Potongan rel kereta api itu berbunyi lagi
menandakan jam pelajaran telah usai. Sebelum meninggalkan kelas dan mengucapkan
salam, ia akhiri pelajaran dengan beberapa nasihat dan memotivasi siswa untuk
lebih memacu semangat belajarnya dan untuk meninggalkan perbuatan-perbuatan
yang bertentangan dengan norma. Sosok berdasi usang itupun keluar kelas. Di
dalam kantor guru-guru muda yang memang tidak banyak tugas selain menjaga
kantor agar tidak curi orang itu sudah menantinya. “pak aku sudah tau
jawabannya” Aisyah yang duduk dipojok kantor membuka pembicaraan. Pak Ngatman
melepas kacamata tebal yang membebani hidung mancungnya seraya tersenyum.
“jawabannya 4 pak” begitu Aisyah menjawabnya diikuti Ainiyah dan beberpa guru
muda lainnya. Lagi-lagi hanya senyum simpul yang diberikan pak Ngatman, “kurang
tepat, jawabannya adalah nol”. Semua isi kantor bingung, dan saling bertanya
dimana telat kesalahannya. Dengan melingkarkan jari-jari tangannya bertemu ibu
jari dan mempertemukan kedua tangannya sehingga membentuk angka 8 ia
menunjukkan kepada isi kantor. Cicak di belandar bangunan kantor tepat
disamping lampu itupun seakan ikut menunggu penjelasan pak Ngatman. Dari dua
lingkaran jari tangan kanan dan kiri itu ia memisahkannya, maka tinggallah
angka nol. Sontak seisi kantor tertawa. Susasana seperti inilah yang selalu
ditunggu dari pak Ngatman.
Pak kepsek dan istrinya yang kadang ikut-ikut
untuk mengajar itu masuk kantor dan memecah canda tawa menjadi susasana yang
mencekam. Dengan bedak setebal tembok Cina dan lisptrik semerah darah kurban
itu memanggil Aisyah. Dengan sigap namun dengan raut muka dan senyum penuh
malas itu aisyah duduk didepan istri pak kepsek. Sekilas apa yang diperagakan
Aisyah seperti mbok mban yang
menghadap kepada ratunya sehingga dia harus berjalan berjongkok seratus meter
sebelum sampai dihadapan sang ratu. Dan semua sudah bisa mengira apa yang akan
terjadi. Cercaan dan paparan kesalah dari tugas yang diberikan kepadanya tidak
berjalan seperti yang diharapkannya. Aisyah adalah tangan kanan Istri pak
kepsek yang merangkap sebagai sekretaris, bedahara, maupun seksi-seksi lain di
sekolah ini.
Dari kejauhan pak Ngatman meraba dadanya.

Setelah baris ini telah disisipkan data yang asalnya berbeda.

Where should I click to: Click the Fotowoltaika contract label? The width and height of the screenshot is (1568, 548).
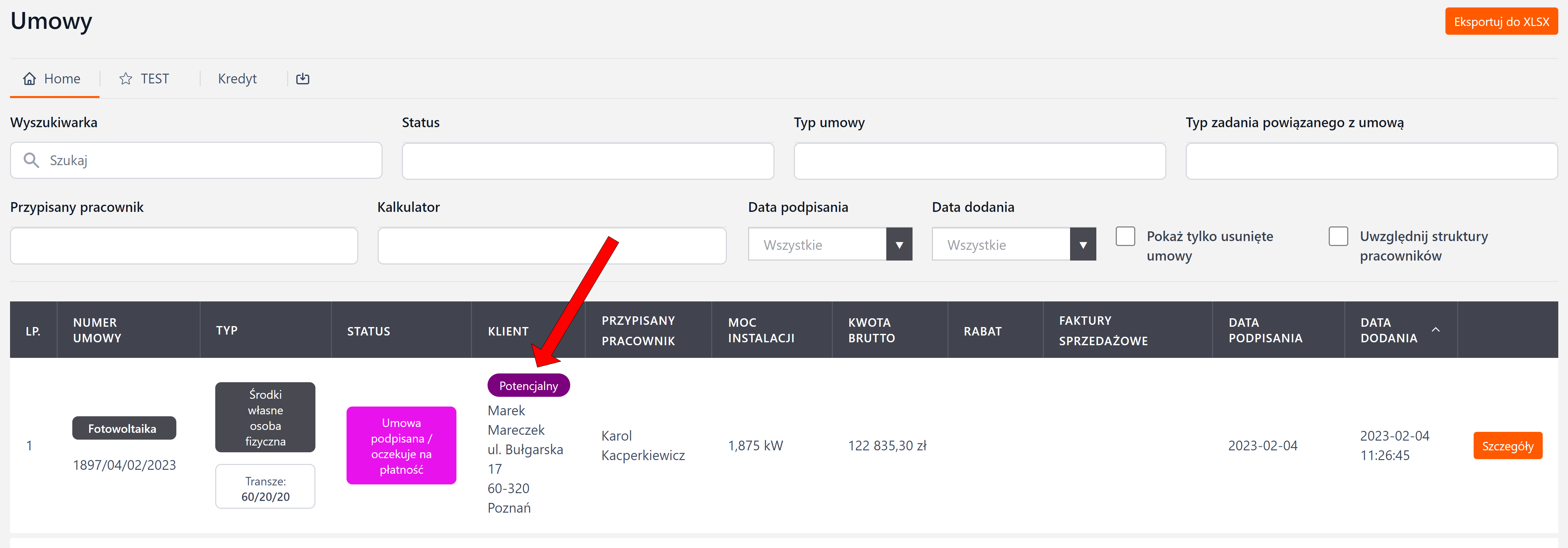124,429
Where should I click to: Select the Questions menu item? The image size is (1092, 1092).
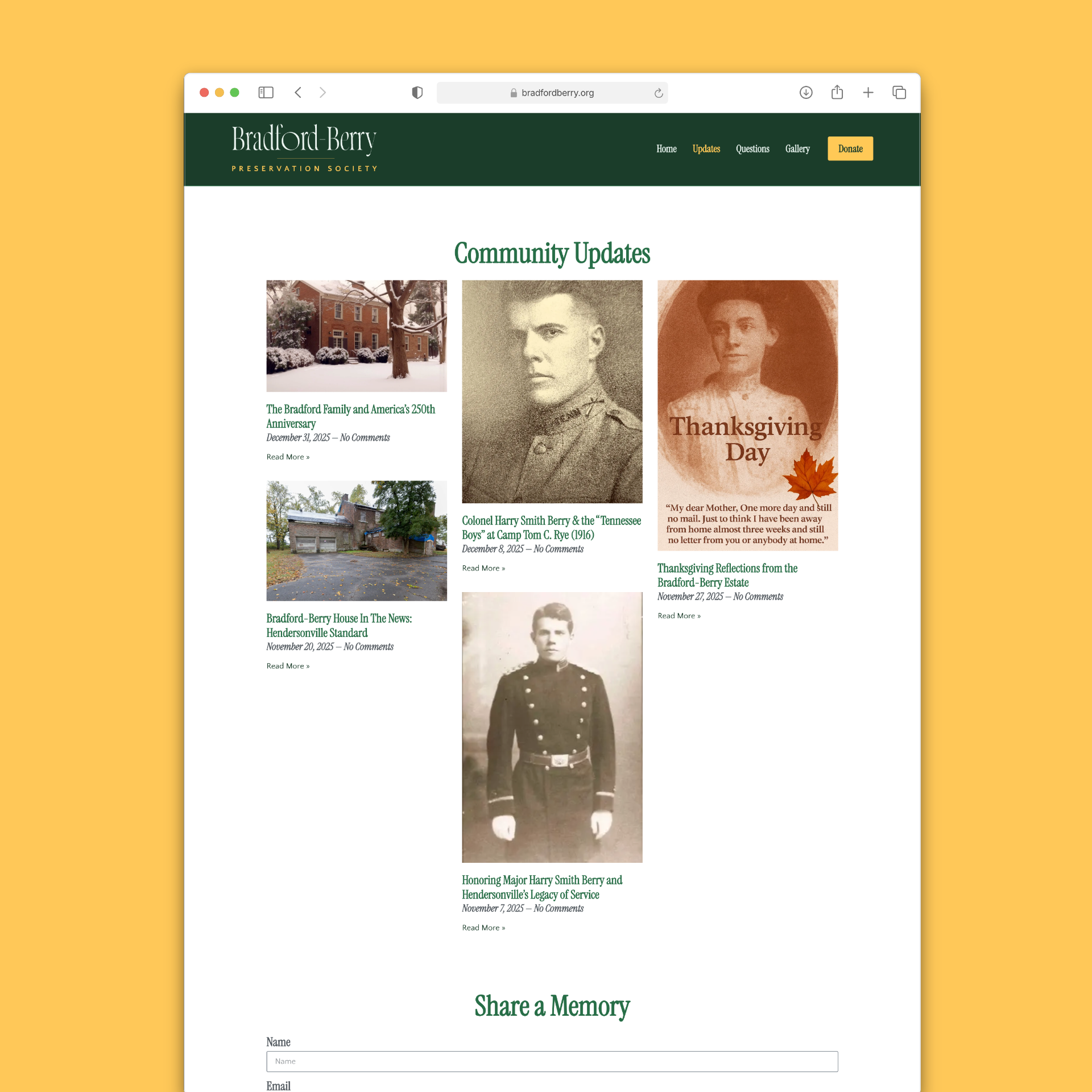tap(752, 149)
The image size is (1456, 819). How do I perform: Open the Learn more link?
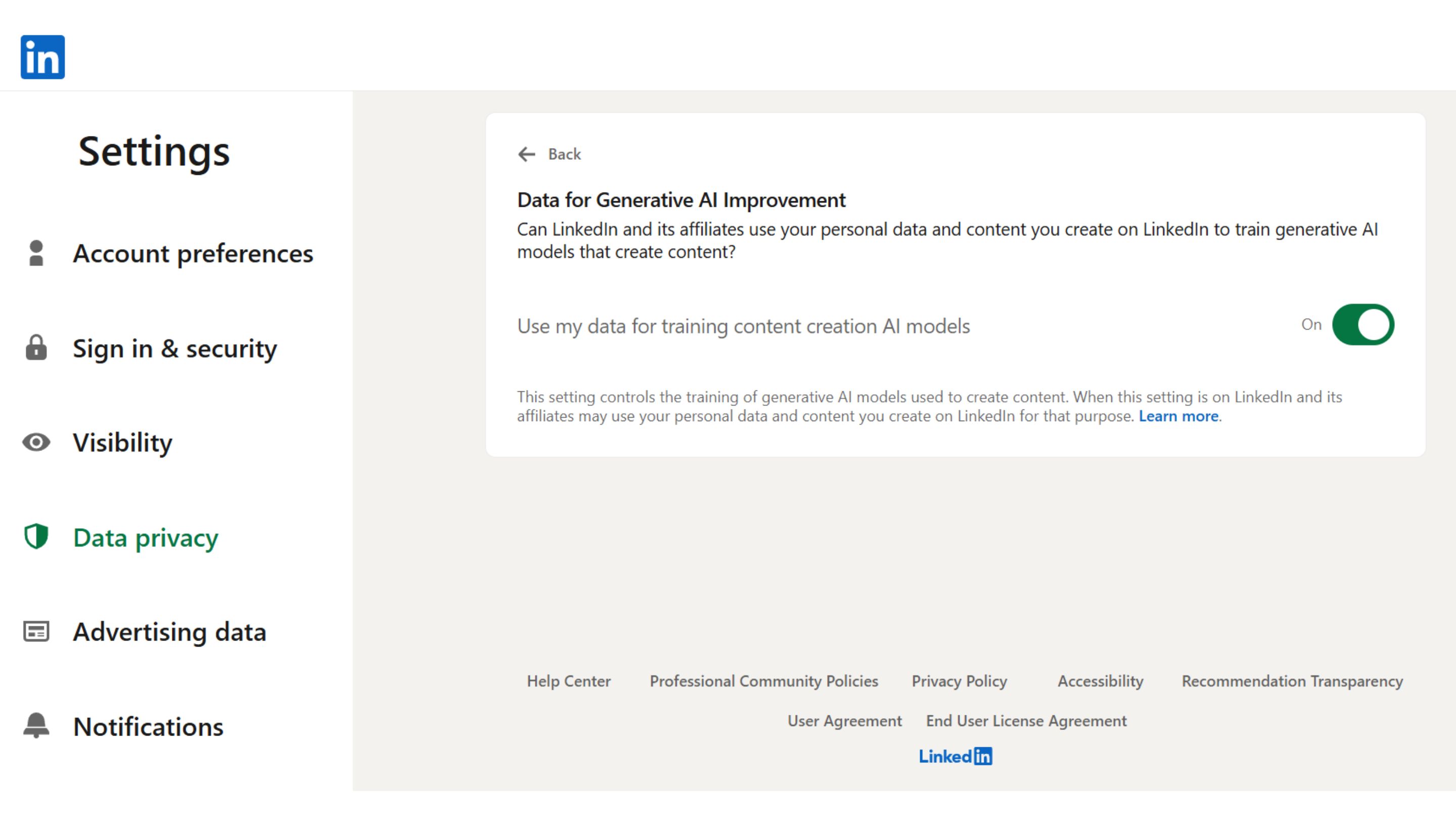click(1178, 417)
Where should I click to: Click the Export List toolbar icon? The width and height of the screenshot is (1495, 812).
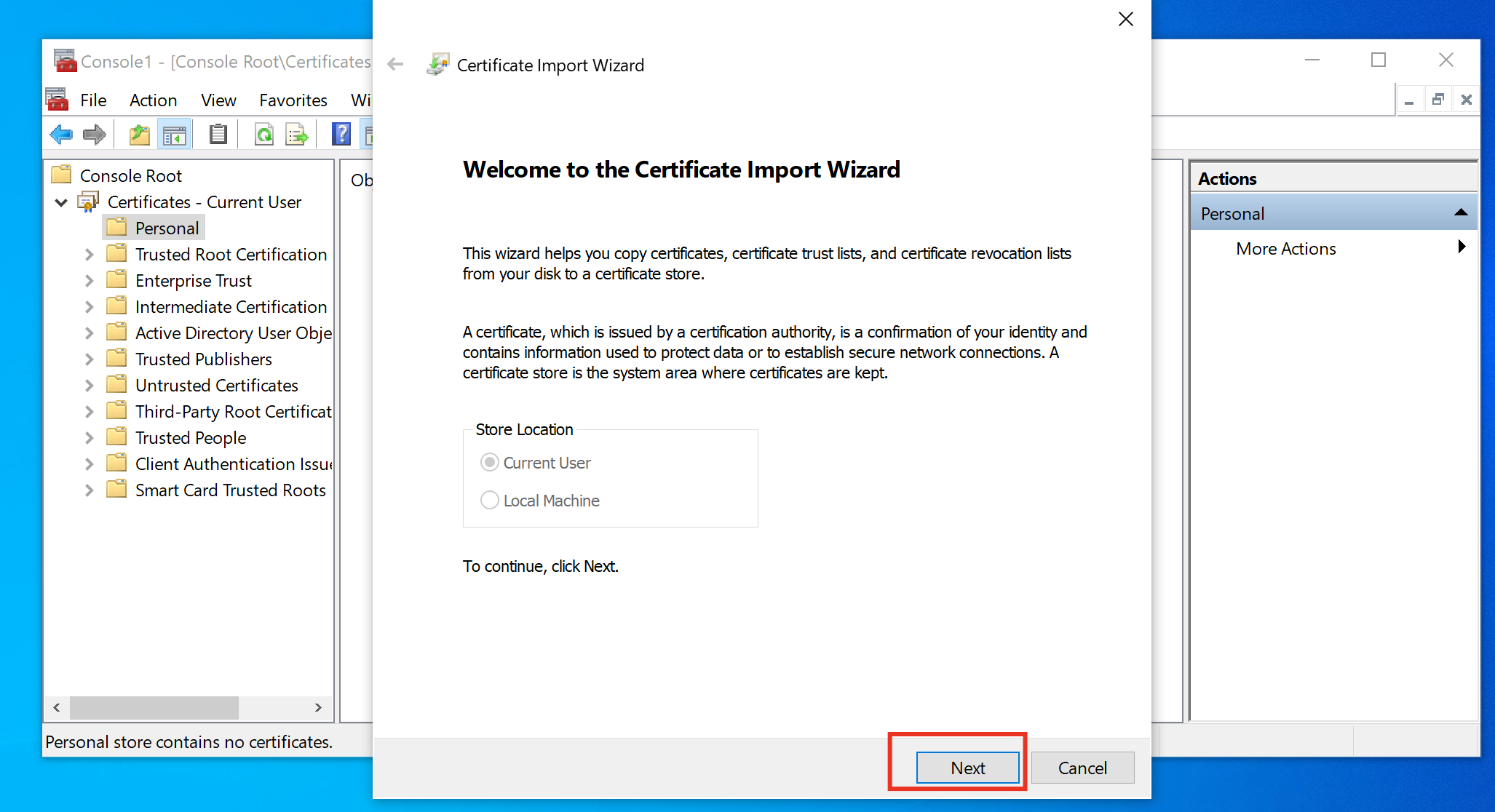[x=297, y=135]
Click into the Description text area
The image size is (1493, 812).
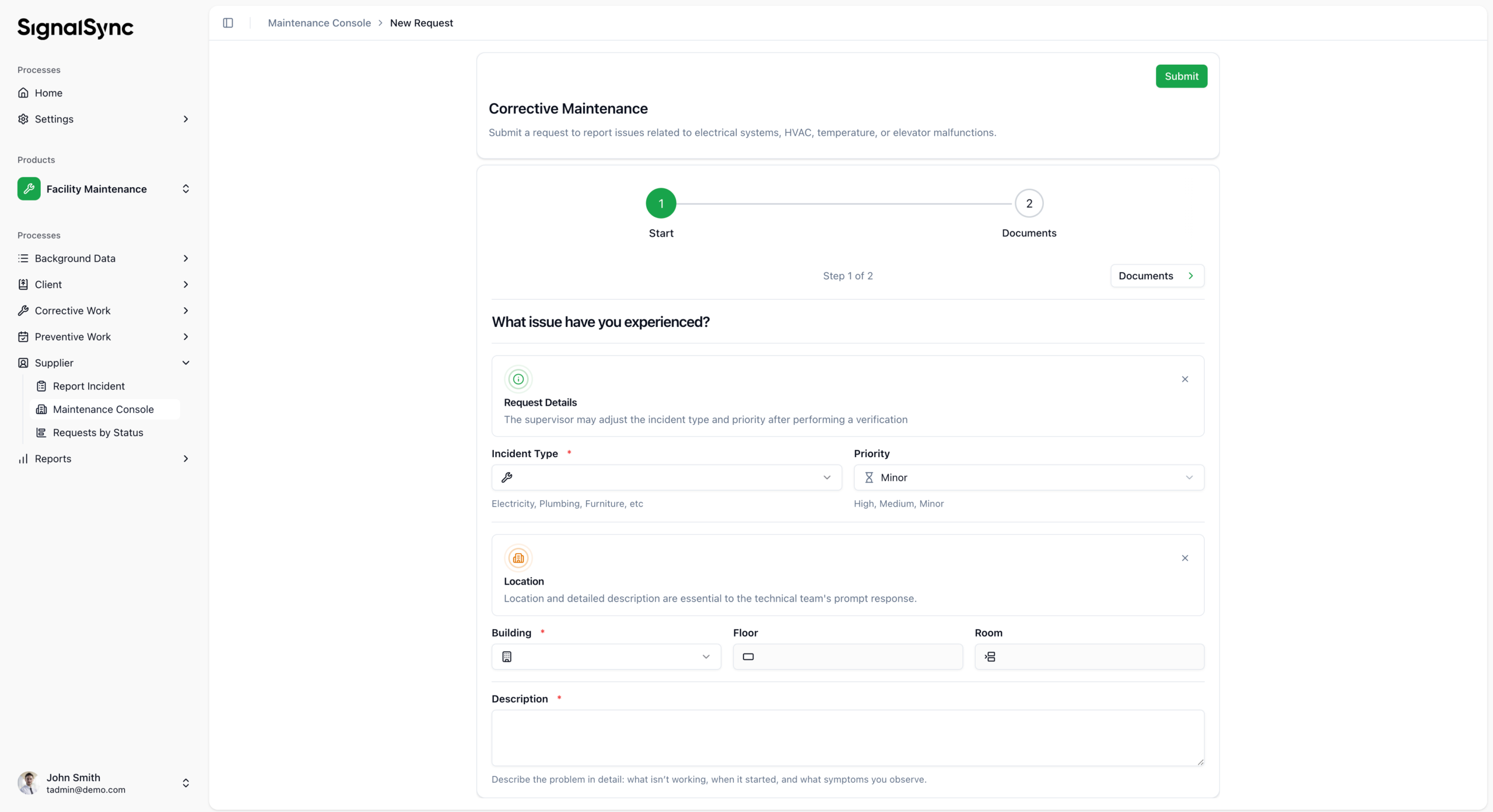847,737
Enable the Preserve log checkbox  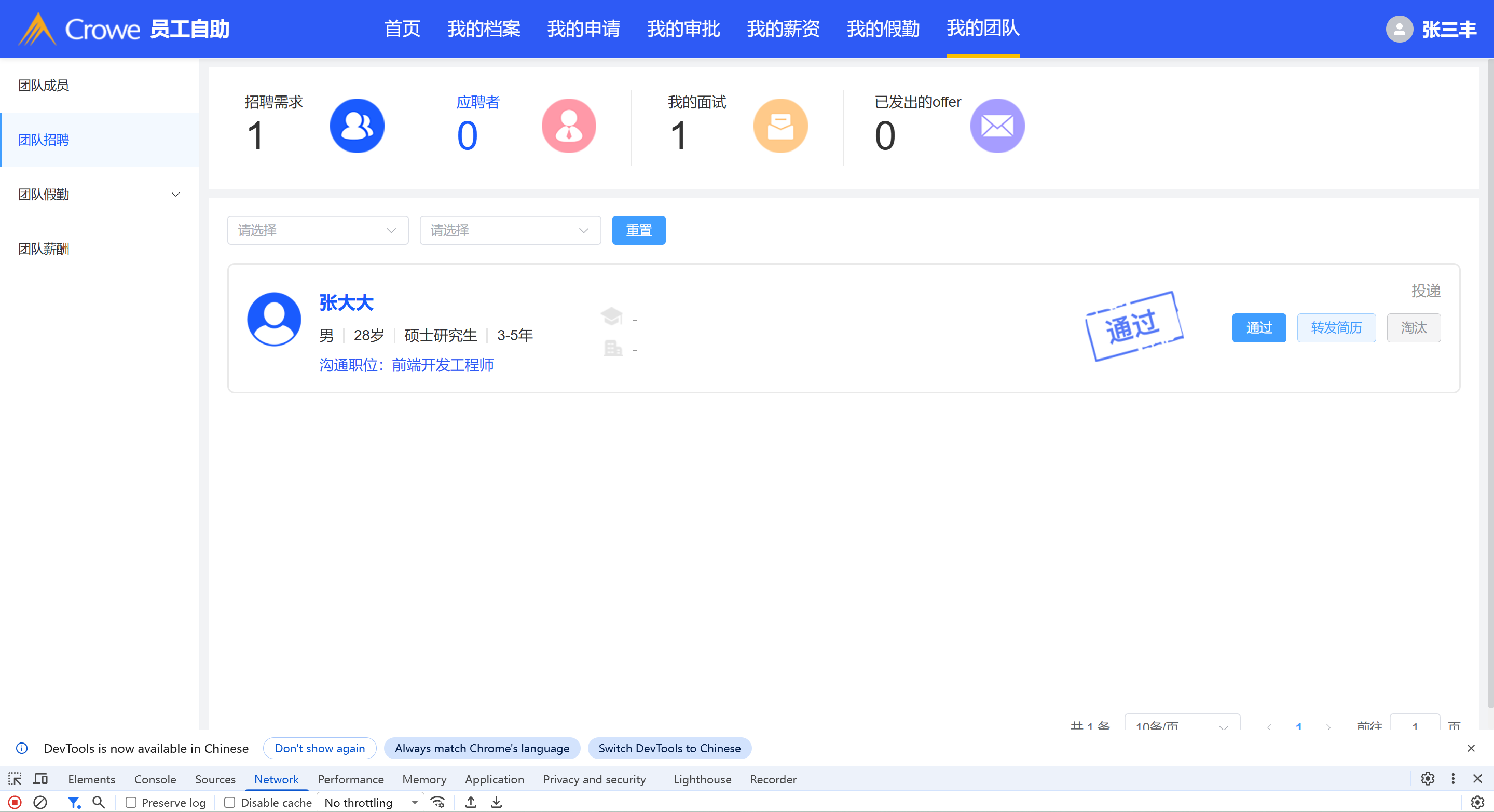131,803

Kejadian itupun pernah menimpanya yang notabene punya usia lebih dewasa.
Sehingga pemandangan buruk itu ia berasaha mengabaikannya. “Pak Ngatman, kalau
dulu mau mengambil pelajaran lain untuk diajukan ke Pemkab kan bapak sudah jadi
PNS seperti yang lainnya.” Pak kepsek yang duduk di depannya membuka
pembicaraan. “yang sudah ya biarlah pak, mungkin belum rejekinya. Kalau nanti
ada pengajuan lagi mohon dengan sangat untuk mengabari saya”. Dengan senyum ia
menjawabnya. Namun dari senyum itu terjadi perang di altar luka dua belas tahun
silam yang hampir sembuh. Ia jadi ingat kembali pada peristiwa dimana dia hanya
punya waktu dua hari untuk mempersiapkan surat untuk mengajuan ke Pemkab, tanpa
kesalahan semua surat itu ia persiapkan, mulai dari foto, copy ijasah, dan beberapa
surat penunjang.
Masih sangat jelas dalam ingantannya, tepat
pukul sebelas malam Aisyah yang malam itu membantunya menyiapkan berkas-berkas
mendapat telpon dan bergegas meninggalkannya. Sebelum pergi Aisyah mohon
ijin karena dipanggil istri pak kepsek. Pak Ngatman menahannya dan menitipkan
beberapa berkas untuk besok di tanda tangani pak kepsek. Pintu kantor ditutup
dan ia bergegas ke desa seberang, karena nenek satu-satunya meninggal dunia.
Tepat jam delapan pagi dimana mayat neneknya akan diberangkatkan ia mendapat
telepon dari pak kepsek yang memeberitakan bahwa setelah dirundingkan dengan
dewan guru senior dia tidak bisa meloloskan berkasnya. “terserah anda pak”.
Terlihat jelas keputus-asaan dan kekalutan yang sedang melandanya, dan tak
banyak orang tahu apa yang sedang ia rasakan. Dengan jiwa besar ia berusaha
merelakan.
Pak Ngatman bertahan dengan ideologinya.
Karena baginya tak ada alasan pelajaran yang sudah diampunya puluhan tahun
harus dilepaskan dan berpindah dengan pelajaran lain. Dan belum tahu siapa
nantinya yang akan memegang pelajaran itu. Sementara dalam waktu semalam tidak
akan mungkin merubah berkas yang sudah ada sejak puluhan tahun silam yang
melibatkan tanda tangan banyak orang pula. Baginya Ideologi adalah nilai diri
dan melacurkan ideologi adalah awal perbudakan.